How much water can OSB take?
We are two weeks from having trusses and a roof put on our new house. The rains are killing us. We painted the OSB subfloors before the rains and have been vacuuming up water after each storm. We are dreading putting the hardwood floors down. How much damage can this rain do to our subfloors?
Asked by “Collen1 Runyen” via GreenBuildingAdvisor.com, None
Martin Holladay: Once the house is dried in and the OSB has dried out, use a belt sander to take down the swollen edges of the OSB. If the swelling is more than your belt sander can fix, install a layer of tongue-and-groove plywood over the ruined OSB.
If you ever have a new house built again, be sure to specify a material such as Advantech that’s made to withstand exposure to the elements during the building process.

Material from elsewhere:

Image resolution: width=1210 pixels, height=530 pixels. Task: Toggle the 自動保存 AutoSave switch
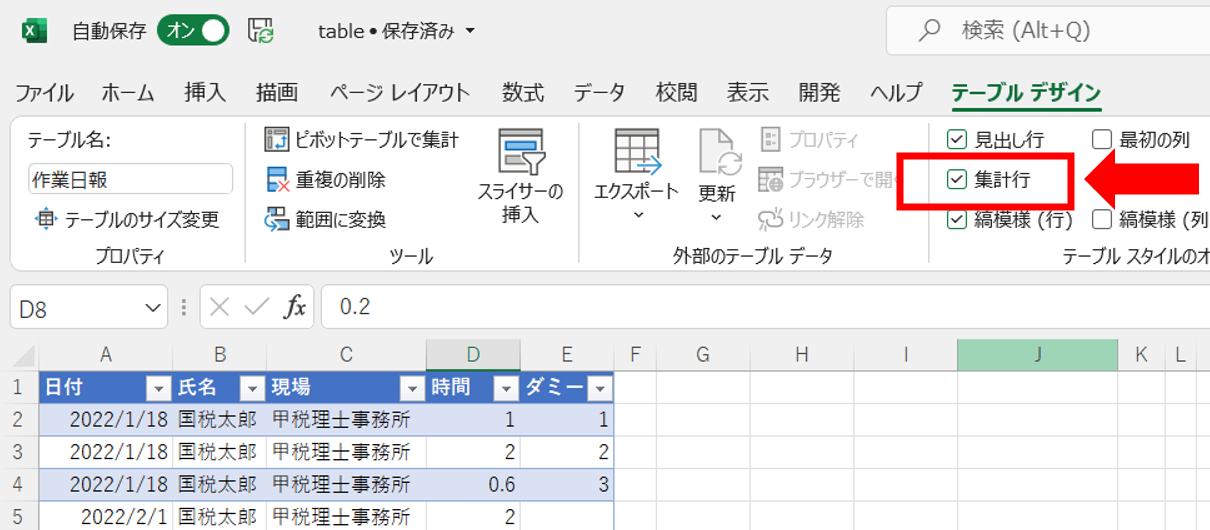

David Meiland: You probably don’t need to worry at all. If there are areas of ponding on the floor, drill a few holes to let the water drain through. Once the house is closed in, start running a dehumidifier and perhaps some heaters (not salamander heaters, which add moisture to the air) to start drying all of the materials. Continue doing that and monitoring the humidity in the house with an accurate hygrometer until the house is complete or the levels are stable without the dehumidifier. Bear in mind that drywall, paint, tile, and other trades add a lot of moisture to the air, as do the sweating, breathing installers.
If you’re still concerned, contact the OSB manufacturer and talk to a tech representative about their specific product.